It is quite remarkable how some contemporary myths like Star Wars or Lord of the Rings have seized hold of the collective imagination. For many people, these are the New Gospel. I have known people, for example, who read Lord of the Rings religiously every year. And they do, in many respects, speak to archetypal themes of myth and magic that lie just below the surface of the ego-consciousness and which do have a degree of psychic validity.
Both Lord of the Rings and Star Wars draw upon ancient legends and stories for their own themes, including the Grail legends. For some people, these contemporary myths have even become their new “Master Narrative” — providing the framework for interpreting their experience and organising their perceptions, and sometimes in quite pernicious and unhealthy ways.

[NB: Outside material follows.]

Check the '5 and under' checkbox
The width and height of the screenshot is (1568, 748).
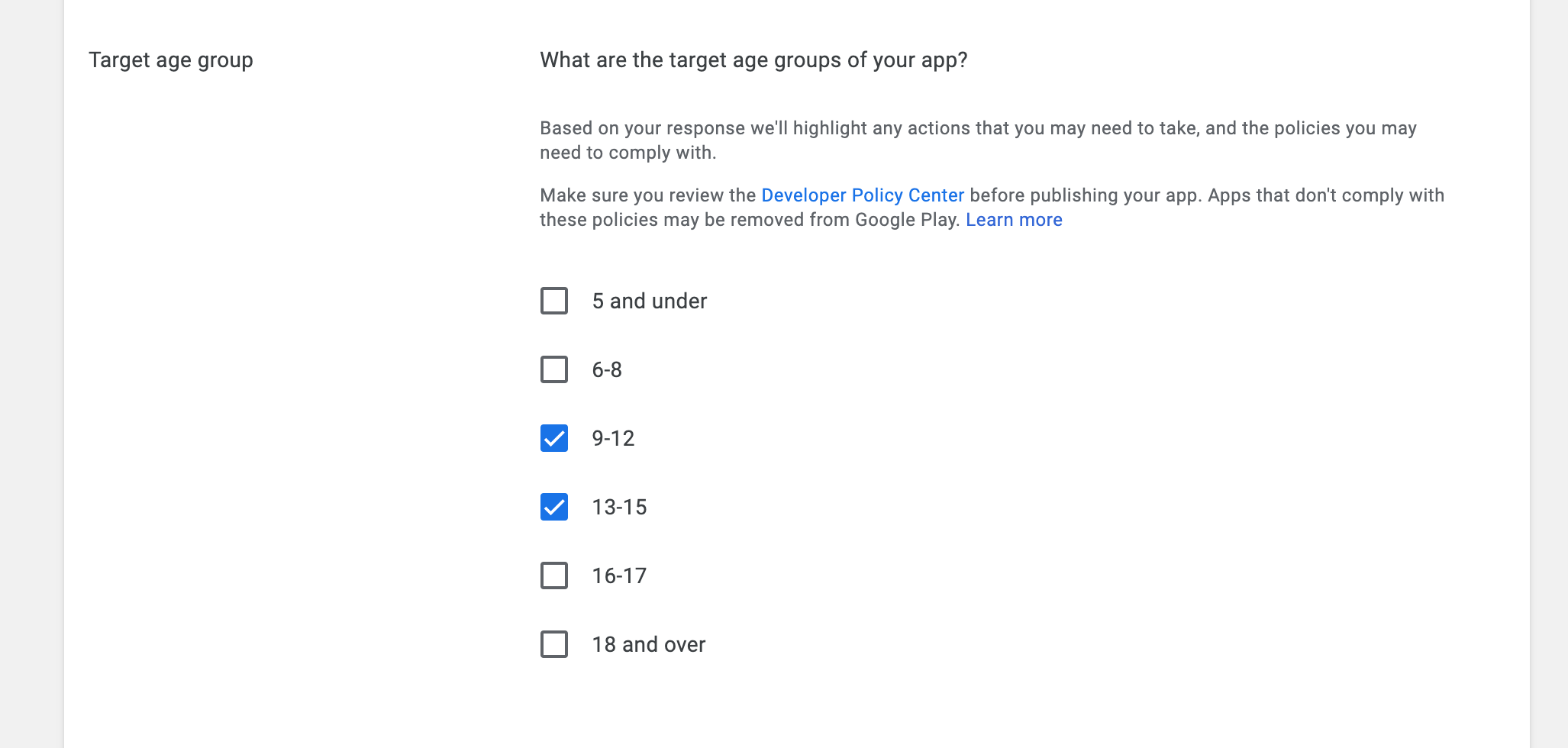tap(554, 301)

The word “desire” has a peculiar origin and etymology. It means, quite literally, “from the stars” or “down from the stars” — de sidere. It comes from a time, evidently — a time that was, a time that is, a time that will be — when there was no separation of the “in here” from the “out there”. The still weak human ego consciousness experienced its own desires and passions as being outside or external to itself. To be in the grip of strong passions and desires was to be possessed by a god.

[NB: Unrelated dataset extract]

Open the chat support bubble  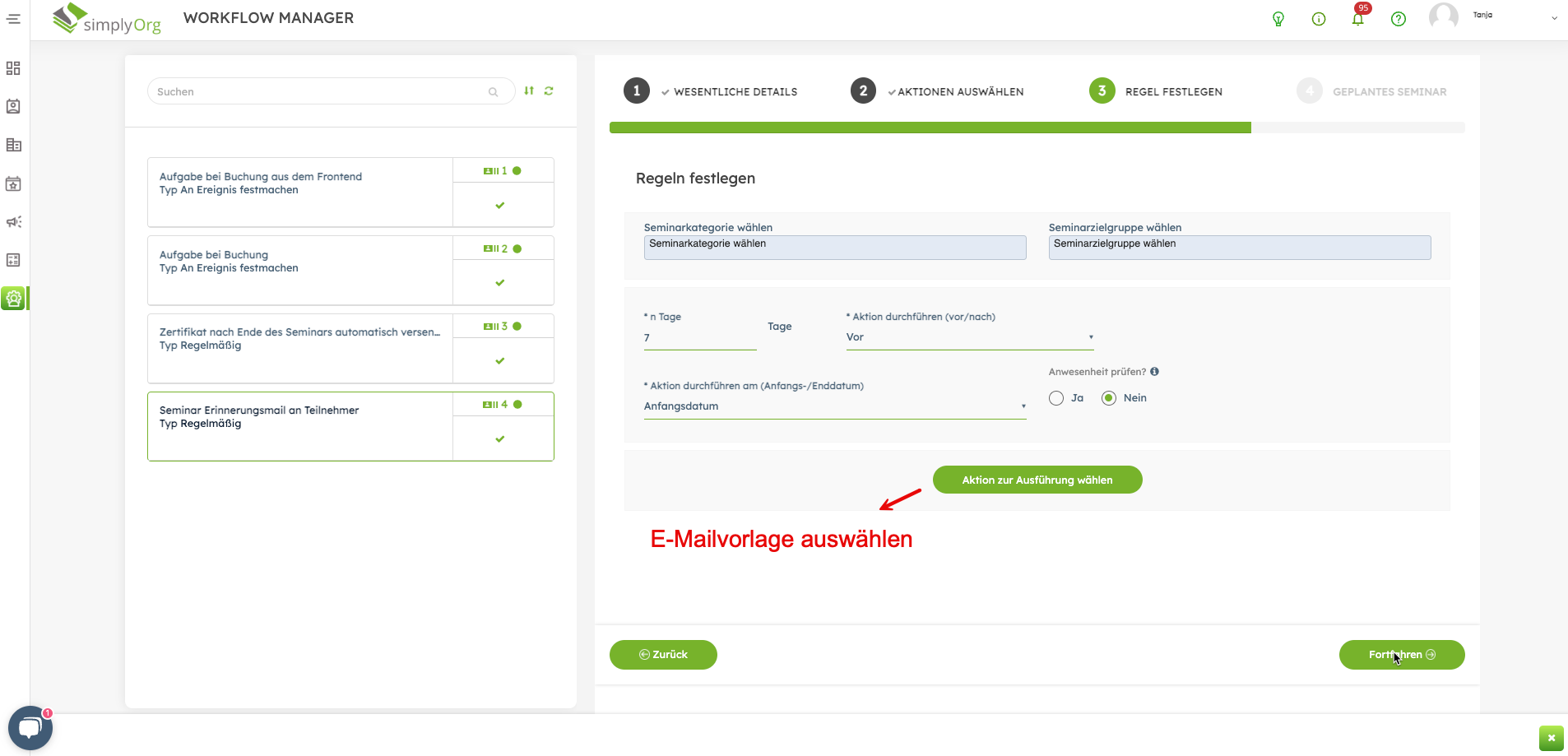click(x=30, y=727)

This is still registered in related meanings of words like “influence” (in-flowing) or “enthusiasm” (en-theos, or “a god within”). This is quite characteristic of both the magical and mythical structures of consciousness, and it is returning again with the disintegration of the ego consciousness, or breakdown of the mental-rational consciousness and “the return of the repressed”. So, it’s something that needs to be understood, especially for understanding Jean Gebser’s concerns expressed in The Ever-Present Origin.

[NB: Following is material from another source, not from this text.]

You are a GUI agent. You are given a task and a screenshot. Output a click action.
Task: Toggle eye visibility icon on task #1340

The contraction of the personal consciousness into this fixture — this fixed point called “point-of-view”, or what is known as egoism — is, quite evidently, connected to both the “empathy deficit” as well as the crisis of identity. This contraction into the point is implicated, too, in both Lewis Mumford’s and Roderick Seidenberg’s thoughts on “post-historic man”, who is, in those terms, post-conscious too. This contraction — one might almost describe it as an implosion — by the same token contributes to the problem of “symbolic belief” and the loss of fluidity of awareness, so that one is unable to “switch perspectives” — say between background and foreground effects, or the context and the text (consequently, the whole and the totality). That is to say, there comes with this contraction an almost complete loss of discernment and discerning reason that begins to look a lot like mass derangement.